▸ **EXERCISE PROMPT**:
Render everything from the first line of the items down to and including the line containing "point(57,116)" as a Markdown table with the columns Entry and Content. Put each line's row number under Entry and leave out blank lines.

▸ **DATA ENTRIES**:
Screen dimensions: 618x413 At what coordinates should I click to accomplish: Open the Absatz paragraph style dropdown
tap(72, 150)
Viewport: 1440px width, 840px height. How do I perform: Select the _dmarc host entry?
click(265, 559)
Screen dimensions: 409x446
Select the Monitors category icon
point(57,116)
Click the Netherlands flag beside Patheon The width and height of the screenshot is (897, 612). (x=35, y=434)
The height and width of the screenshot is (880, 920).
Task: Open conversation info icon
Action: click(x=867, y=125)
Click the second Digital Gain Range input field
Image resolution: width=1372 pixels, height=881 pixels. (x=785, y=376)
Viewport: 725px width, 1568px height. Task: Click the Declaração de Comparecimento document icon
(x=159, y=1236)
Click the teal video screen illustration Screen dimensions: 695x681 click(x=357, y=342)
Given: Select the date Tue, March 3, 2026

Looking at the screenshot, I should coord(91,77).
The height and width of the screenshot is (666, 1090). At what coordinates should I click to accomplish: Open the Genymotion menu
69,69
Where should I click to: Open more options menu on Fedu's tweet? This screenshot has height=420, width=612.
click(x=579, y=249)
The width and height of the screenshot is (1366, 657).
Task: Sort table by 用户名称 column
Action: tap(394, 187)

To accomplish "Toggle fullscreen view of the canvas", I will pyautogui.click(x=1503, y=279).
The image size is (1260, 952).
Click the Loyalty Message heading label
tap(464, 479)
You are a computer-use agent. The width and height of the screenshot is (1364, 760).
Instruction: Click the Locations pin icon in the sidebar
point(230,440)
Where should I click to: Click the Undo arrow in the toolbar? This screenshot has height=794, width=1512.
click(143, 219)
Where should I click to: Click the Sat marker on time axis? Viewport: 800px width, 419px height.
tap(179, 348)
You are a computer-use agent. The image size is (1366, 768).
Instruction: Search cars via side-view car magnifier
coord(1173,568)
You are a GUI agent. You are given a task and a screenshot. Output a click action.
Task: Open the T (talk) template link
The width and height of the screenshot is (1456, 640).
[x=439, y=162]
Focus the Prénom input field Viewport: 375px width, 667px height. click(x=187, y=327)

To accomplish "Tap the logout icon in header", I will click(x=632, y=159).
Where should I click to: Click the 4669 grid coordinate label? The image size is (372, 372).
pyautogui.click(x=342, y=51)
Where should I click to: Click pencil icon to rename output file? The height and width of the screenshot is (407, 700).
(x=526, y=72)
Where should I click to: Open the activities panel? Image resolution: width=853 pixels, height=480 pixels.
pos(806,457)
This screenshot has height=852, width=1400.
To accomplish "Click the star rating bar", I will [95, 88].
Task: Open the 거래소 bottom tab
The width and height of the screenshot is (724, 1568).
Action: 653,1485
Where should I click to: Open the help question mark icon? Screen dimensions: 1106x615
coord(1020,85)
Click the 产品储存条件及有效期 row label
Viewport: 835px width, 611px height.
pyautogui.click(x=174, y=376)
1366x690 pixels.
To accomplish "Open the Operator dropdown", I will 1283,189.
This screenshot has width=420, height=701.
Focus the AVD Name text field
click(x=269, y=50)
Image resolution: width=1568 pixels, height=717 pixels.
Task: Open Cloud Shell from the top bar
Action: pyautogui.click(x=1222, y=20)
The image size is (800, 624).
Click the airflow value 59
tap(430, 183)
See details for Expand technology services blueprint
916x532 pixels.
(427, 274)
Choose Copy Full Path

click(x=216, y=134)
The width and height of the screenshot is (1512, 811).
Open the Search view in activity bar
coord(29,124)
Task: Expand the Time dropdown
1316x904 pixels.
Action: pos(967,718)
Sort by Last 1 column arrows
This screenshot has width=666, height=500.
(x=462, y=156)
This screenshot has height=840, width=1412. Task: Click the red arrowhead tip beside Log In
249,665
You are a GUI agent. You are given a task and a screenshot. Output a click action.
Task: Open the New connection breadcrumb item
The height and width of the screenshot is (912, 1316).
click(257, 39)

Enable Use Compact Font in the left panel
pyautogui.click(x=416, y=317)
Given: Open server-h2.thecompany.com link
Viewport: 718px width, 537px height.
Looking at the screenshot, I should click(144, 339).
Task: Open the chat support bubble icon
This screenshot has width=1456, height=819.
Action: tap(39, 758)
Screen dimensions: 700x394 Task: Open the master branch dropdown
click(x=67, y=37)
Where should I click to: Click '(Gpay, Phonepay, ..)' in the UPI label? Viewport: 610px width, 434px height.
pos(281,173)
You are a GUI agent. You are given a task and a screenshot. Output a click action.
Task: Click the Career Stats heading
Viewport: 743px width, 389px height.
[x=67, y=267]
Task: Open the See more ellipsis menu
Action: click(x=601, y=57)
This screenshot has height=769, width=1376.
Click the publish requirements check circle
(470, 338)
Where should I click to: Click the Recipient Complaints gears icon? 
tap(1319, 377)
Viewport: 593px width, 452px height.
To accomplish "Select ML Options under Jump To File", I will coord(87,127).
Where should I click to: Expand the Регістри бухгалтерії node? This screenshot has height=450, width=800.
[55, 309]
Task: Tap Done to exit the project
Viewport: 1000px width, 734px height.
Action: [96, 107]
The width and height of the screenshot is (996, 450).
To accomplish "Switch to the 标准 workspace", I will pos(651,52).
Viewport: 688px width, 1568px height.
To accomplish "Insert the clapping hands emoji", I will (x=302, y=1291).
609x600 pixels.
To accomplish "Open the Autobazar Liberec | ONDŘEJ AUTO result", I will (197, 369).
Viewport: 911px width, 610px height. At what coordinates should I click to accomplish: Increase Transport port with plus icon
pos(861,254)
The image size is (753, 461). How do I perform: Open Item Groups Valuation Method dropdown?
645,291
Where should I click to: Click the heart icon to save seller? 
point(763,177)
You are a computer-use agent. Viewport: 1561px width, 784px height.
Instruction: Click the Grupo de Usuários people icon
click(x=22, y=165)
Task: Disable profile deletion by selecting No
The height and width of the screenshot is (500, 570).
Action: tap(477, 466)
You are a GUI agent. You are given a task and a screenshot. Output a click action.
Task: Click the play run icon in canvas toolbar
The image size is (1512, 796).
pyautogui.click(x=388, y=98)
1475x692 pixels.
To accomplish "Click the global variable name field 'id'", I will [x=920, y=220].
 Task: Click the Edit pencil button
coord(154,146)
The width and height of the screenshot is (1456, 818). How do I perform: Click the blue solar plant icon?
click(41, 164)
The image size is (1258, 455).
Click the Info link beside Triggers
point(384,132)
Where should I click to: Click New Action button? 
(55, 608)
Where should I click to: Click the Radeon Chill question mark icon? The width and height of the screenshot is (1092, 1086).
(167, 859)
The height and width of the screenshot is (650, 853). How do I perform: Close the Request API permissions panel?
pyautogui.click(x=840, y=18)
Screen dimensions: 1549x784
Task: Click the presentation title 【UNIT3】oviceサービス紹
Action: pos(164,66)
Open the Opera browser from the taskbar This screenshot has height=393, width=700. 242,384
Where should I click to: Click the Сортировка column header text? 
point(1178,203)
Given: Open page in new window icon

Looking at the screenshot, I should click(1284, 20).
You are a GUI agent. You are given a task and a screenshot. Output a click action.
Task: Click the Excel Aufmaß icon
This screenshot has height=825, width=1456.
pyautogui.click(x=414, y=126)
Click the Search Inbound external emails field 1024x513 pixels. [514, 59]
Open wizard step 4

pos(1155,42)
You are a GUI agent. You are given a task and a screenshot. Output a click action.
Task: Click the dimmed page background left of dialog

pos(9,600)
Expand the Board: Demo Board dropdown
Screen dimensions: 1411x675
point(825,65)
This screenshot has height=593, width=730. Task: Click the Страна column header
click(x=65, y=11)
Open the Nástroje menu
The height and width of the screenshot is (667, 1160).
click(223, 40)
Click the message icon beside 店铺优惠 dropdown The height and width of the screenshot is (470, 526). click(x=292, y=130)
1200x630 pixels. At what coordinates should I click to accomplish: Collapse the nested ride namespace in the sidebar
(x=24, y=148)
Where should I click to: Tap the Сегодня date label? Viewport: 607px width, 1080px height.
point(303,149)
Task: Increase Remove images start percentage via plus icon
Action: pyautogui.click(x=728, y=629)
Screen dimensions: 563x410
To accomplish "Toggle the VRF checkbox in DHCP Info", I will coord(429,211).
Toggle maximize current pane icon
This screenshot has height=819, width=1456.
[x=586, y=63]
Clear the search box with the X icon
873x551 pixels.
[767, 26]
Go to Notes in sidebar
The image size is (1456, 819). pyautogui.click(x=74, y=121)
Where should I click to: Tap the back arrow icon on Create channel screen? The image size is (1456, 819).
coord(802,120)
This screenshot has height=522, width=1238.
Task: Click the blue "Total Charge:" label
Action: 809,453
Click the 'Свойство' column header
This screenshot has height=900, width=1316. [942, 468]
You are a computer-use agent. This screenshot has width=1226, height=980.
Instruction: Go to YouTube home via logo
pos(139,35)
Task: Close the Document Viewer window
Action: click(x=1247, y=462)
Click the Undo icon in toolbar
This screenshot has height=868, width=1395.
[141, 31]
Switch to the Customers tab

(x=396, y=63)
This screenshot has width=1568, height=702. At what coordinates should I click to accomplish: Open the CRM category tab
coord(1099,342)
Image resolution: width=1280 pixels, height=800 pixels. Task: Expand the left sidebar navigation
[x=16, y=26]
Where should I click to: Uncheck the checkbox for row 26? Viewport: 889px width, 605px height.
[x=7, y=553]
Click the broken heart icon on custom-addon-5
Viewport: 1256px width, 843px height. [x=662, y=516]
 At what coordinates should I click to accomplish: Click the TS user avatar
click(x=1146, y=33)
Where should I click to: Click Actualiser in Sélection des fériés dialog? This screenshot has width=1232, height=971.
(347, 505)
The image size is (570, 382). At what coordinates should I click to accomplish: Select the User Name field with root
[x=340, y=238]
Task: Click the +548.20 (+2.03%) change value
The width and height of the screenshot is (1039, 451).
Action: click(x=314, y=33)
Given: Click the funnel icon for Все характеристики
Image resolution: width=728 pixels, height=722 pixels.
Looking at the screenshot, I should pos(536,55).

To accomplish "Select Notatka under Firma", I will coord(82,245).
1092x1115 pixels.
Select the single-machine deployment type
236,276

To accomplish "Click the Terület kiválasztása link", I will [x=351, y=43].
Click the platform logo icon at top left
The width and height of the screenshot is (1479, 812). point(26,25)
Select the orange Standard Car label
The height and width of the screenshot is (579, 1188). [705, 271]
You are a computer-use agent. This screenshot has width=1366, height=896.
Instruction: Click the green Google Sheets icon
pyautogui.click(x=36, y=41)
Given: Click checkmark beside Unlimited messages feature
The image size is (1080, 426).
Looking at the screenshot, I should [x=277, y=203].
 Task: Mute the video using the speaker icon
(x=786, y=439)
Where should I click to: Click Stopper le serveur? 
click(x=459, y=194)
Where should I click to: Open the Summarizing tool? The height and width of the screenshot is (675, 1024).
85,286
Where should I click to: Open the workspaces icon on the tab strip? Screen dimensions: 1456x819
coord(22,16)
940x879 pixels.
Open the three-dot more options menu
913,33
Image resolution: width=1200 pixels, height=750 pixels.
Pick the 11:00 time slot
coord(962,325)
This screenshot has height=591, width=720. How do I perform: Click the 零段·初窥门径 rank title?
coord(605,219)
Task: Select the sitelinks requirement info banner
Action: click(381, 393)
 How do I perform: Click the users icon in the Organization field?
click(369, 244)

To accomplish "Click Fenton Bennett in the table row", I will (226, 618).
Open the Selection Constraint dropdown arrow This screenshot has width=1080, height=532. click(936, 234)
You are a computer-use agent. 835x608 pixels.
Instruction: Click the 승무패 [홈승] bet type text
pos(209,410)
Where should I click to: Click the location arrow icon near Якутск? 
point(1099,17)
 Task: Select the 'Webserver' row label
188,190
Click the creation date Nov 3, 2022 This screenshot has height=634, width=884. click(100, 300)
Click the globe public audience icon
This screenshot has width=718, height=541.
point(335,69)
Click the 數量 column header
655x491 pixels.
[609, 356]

▸ **RESPONSE TO THIS TASK**:
| Entry | Content |
|---|---|
| 1 | Screen dimensions: 618x413 At what coordinates should I click to accomplish: Open the Absatz paragraph style dropdown |
| 2 | tap(72, 150) |
| 3 | Viewport: 1440px width, 840px height. How do I perform: Select the _dmarc host entry? |
| 4 | click(265, 559) |
| 5 | Screen dimensions: 409x446 |
| 6 | Select the Monitors category icon |
| 7 | point(57,116) |